Pick out and copy every line of the data below that contains the string "Select", treating uppercase and lowercase letters as different.
:: Data rows
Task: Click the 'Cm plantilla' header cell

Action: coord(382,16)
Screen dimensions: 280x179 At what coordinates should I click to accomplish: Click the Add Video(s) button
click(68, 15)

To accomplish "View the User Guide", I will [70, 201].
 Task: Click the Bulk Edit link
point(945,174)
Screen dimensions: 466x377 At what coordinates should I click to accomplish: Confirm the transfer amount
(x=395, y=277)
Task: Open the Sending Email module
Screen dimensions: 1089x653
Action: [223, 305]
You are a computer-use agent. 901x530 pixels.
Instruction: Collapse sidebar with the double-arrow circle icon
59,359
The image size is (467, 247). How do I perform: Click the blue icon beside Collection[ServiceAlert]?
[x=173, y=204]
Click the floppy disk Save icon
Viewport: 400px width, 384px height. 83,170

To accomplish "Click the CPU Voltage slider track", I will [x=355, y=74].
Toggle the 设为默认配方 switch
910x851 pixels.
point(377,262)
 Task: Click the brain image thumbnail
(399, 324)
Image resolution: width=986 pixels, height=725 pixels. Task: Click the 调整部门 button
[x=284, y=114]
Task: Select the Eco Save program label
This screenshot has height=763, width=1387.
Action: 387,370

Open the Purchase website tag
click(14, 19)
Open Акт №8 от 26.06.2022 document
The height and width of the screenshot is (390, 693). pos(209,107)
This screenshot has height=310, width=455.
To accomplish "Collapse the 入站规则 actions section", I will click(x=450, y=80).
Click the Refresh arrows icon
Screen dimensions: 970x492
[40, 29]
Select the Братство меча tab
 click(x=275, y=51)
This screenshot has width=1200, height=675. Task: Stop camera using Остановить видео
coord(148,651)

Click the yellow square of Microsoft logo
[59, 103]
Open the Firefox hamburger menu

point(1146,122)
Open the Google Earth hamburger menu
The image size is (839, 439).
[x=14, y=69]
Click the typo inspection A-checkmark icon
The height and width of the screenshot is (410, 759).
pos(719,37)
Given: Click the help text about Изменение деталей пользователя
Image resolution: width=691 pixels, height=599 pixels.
::::
= Response to this exercise =
Task: Select the Eco Save program label
Select the Братство меча tab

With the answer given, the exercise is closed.